As you heard me mention, Madam Deputy Speaker, I am a GP, and I have a declaration to make. My wife is a GP, my father is a GP and my mother is a retired nurse. My youngest brother is a GP and his fiancée is a hospital doctor. My middle brother broke the mould—he is a sports and exercise doctor, working for British Olympic swimming and Bath rugby. His wife—you guessed it—is a GP. Needless to say, when we have a Christmas dinner get-together, the conversation is riveting. My mother and father’s dedication to public life was instilled in me, and that is why I am here today. However, I would not be here without the support, dedication, sacrifice and patience of my wife, Charlie, who is in the Gallery today. Thank you.

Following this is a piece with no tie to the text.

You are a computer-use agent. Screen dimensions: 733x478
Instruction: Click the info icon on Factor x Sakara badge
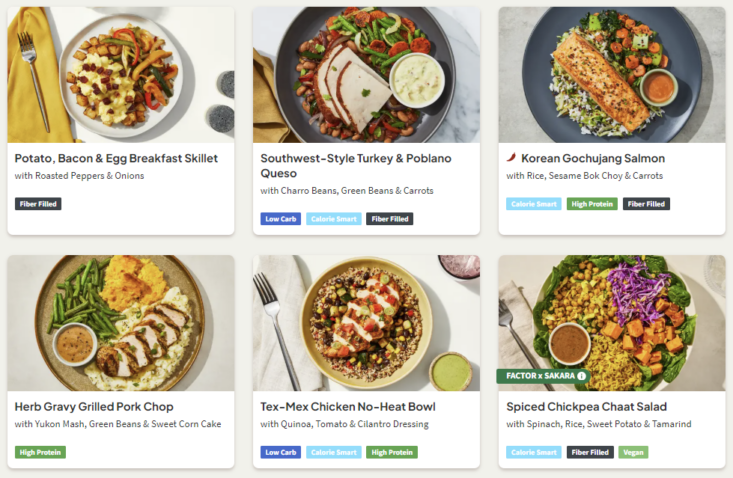pyautogui.click(x=582, y=376)
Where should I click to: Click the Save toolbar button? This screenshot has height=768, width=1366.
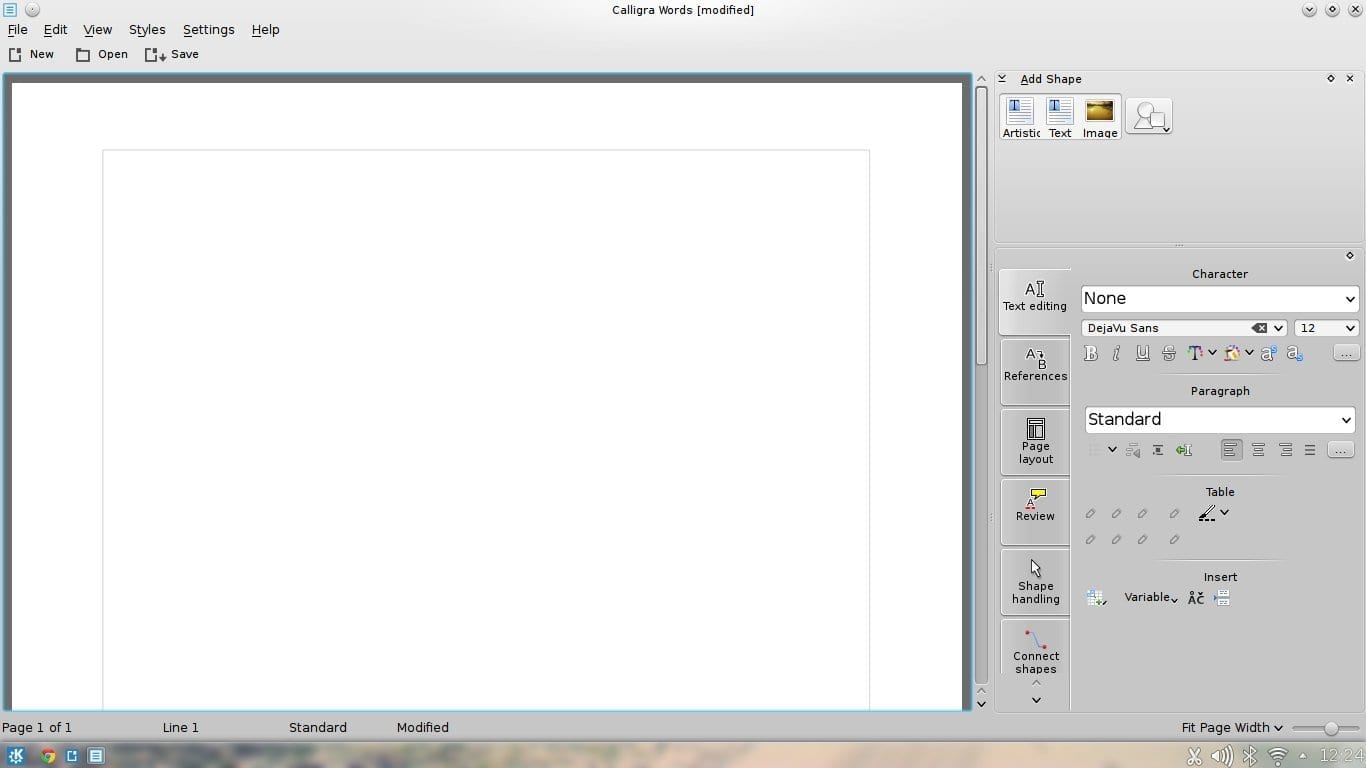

When people find out that someone is transitioning from being a GP to being a MP, a lot of them ask, “Why would you do that?”—I think my family thinks I am mad. I would answer with two retorts: first, there are lots of similarities between being a good local MP and a good local GP. We have to problem-solve, communicate effectively, distil complex information, and send it up towards the Government and down towards patients. Above all, we must care for the people we want to help and earn their respect. We do that by working hard, and I pledge to work tirelessly for the people of Bosworth. The only difference is that when a GP’s consultation is over, they do not say to the patient, “Can you now vote for me?”—that is something I must get used to.

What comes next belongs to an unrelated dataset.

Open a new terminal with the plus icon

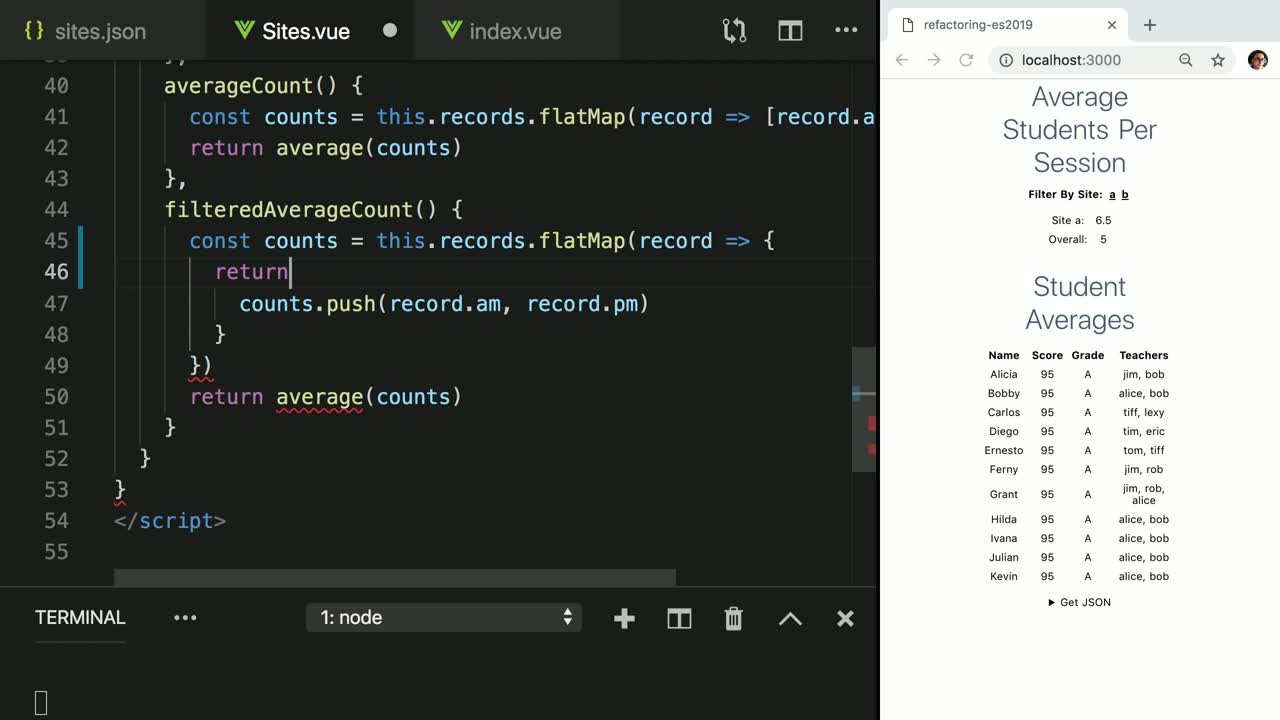pos(624,618)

The second and probably more corny retort is that I want to make things better. Since being elected in December, I have spent the past few weeks fighting for the people of Hinckley and Bosworth. I have met Local Government Ministers to lobby for fairer funding for Leicestershire, and I met the Minister responsible for roads to ask for improvements to the A5. I have questioned Ministers from the Department for Digital, Culture, Media and Sport about ensuring that we improve our broadband and mobile phone signals. I met the Transport Secretary and asked him to reopen the Ivanhoe line. I have joined the Health Committee, in the hope that I can use some of my professional experience to be a critical friend of Government, and help to improve the health of not only my constituents in Hinckley and Bosworth, but hopefully the nation. I will take those responsibilities forward and work tirelessly to deliver on them over the coming years.

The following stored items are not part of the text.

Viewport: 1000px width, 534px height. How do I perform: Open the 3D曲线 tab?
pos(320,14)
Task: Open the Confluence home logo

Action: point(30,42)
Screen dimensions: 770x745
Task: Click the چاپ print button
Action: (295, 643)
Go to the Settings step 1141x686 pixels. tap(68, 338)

The final question that I get asked—many new Members will find this—is about what I want to change, which I find really strange. I do not want to change the world; I want to solve the world. There are many problems up and down the country—indeed, across the globe—and I think we solve them by empowering people. If healthcare has taught me one thing, it is: help those who can’t, and empower those who can. I want to be part of a body that helps to bring forward legislation that gives people the tools to help themselves and their communities. That is done by not only protecting people’s rights, but giving them responsibilities. After all, we cannot escape the responsibilities of tomorrow by evading them today. That good motto works at many different levels, be it personal—the choices people make about what they eat, whether they exercise and where they spend their money—for organisations regarding how they hire and look after their staff, and from where they source their materials, or at Government level regarding how to deal with debt and the deficit, trade, and climate change.
As the new Member of Parliament for Bosworth, I will fight for the rights of my constituents. I will fulfil my responsibilities to them to the best of my ability, and I will drive the Government to empower the country, and its citizens, to make a better world.